Quote Originally Posted by palmerq View Post
You have to be a bit suspicious of the geezers that want to make it more difficult to vote, hopefully this American nonsense stays down there....


Some big joe stuff

He did a speech today, was actually a pretty good one but jimeny Christmas the old git really needs to control his voice volume, I was listening at work and wearing earbuds and the git nearly deafened me at times with the volume changes. I was not aware of this tulsa stuff will have to look into it.

https://www.bbc.com/news/world-us-canada-57323200


Bidens guys defending some trump oil projects

https://www.nytimes.com/2021/05/26/c...-drilling.html

The he cancels some, I guess you have to balance it out
https://www.cbc.ca/news/canada/north...anwr-1.6049081


Bidens budget


https://www.bbc.co.uk/news/world-us-canada-57285970

Now national debt at the current time is obea major concern (:S), deficits are very bad....
("Former President Donald Trump, a Republican, also ran up the deficit each year he was in office, and his final annual spending proposal had a price tag of $4.8tn.") at certain times... I'm a self admitted dummy but I see quite a few well educated people claim that national debt really isn't as bad as it sounds, so why is that? For normal folks that seems like a really big thing, I'd guess that government bonds(my robo advisor on the rrsp seems to buy the etf form, he better be right or he's off to recycling) are pretty safe places for people to store money and there's a lot of money around? I don't know... My ears still hurt from Joe's shouting.

I'm trying and failing to find a debt clock that'll post here. You know what I mean. The clock ticking upwards with huge amounts of debt added every minute. Just imagine it.

https://www.worldometers.info/us-debt-clock/

There.

Now then, that debt doesn't matter at all. It's just a number. It means nothing by itself.

If you have a million dollars of debt and your income is ten thousand dollars you're fucked. You don't make enough money to ever be able to repay your bills. You're insolvent.

If you have a million dollars of debt and your income is ten million dollars the debt is less of a problem. You can pay off your debt and still have enough money left over to get the groceries in.

So it isn't the debt number that means anything, it's the amount of debt you have in relation to your income.

In sovereign/government/national debt scenarios the level of income is the GDP number, the total dollar/euro/loonie etc size of the economy. So how much a country owes isn't the issue, it's how much a country owes in relation to its income. The fancy term for this relationship is debt to GDP ratio.

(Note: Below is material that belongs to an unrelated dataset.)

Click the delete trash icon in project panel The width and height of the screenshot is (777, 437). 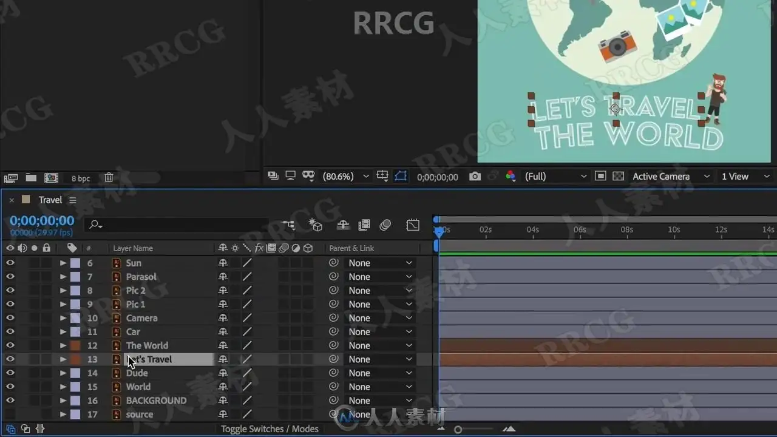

Governments raise money to finance their deficits by borrowing from people with surplus cash. They do this by issuing and auctioning bonds every month. The amount of interest the government has to pay on these bonds depends on how much money is available for them to borrow and how much of a credit risk people with surplus cash think the government is. If there's a ton of surplus cash out there and very few promising investment opportunities then cashholders will be keen to lend at lower rates. If there isn't much cash out there and/or lots of different promising investment opportunities in other things (stocks, startups etc) then governments will have to offer higher rates of interest to attract enough cash to finance their deficits. Supply and demand*.

The last forty years have seen a huge redistribution of wealth up the income scale. The people at the top have a huge amount of surplus cash with few good investment opportunities due to the rest of the population not having much money to spend on new goods and services due to the people at the top hoovering all the cash up. So these cashholders are happy to lend it to governments at low rates of interest. There is such a gigantic ocean of money sitting in the hands of a handful of people that they'll even lend it to governments for free or pay a small fee in the form of less interest than inflation just to park their cash somewhere.

Let me explain.

Here is the rate governments have to pay to borrow money for a set number of years:

https://www.treasury.gov/resource-ce...spx?data=yield

Now here are the same number taking into account future inflation.

https://www.treasury.gov/resource-ce...data=realyield

When you subtract inflation away from the nominal rate, the actual rate of interest governments pay, people are paying governments 0.05% interest a year to look after their cash for them. An example. If the government borrows a hundred dollars from you on January first this year and agrees to pay you one percent interest. Inflation runs at two percent over the year so government revenues increase by two percent without the government doing anything due to inflation. They then pay you a hundred and one dollars leaving them a dollar up and you a dollar down in real terms over the year but you're a dollar up in nominal terms.


Another thing to consider. If you go to buy a house a bank will probably lend a borrower three plus times your income to buy one. Over the thirty or so years they pay that loan back anything could happen to them. They could become unable to work for some reason, whatever, and the loan becomes bad. Even so banks make lots of loans and the vast majority will pay off so they can offer loans at a low level of interest. Government showever will always be there. They don't have a retirement date, they go on forever and they have increasing millions of taxpayers paying tax revenues and increasing in size economies. Both of these things basically double over twenty years. So governments are a super safe bet for investors. US national debt is the safest investment on the planet.

Right now the US owes a hundred and something percent of its income. But a bank will lend some fucker three hundred percent of your income. The US all things considered is a much safer bet than some random fucker eh? They're there forever. I'll add more to this tomorrow, got to go.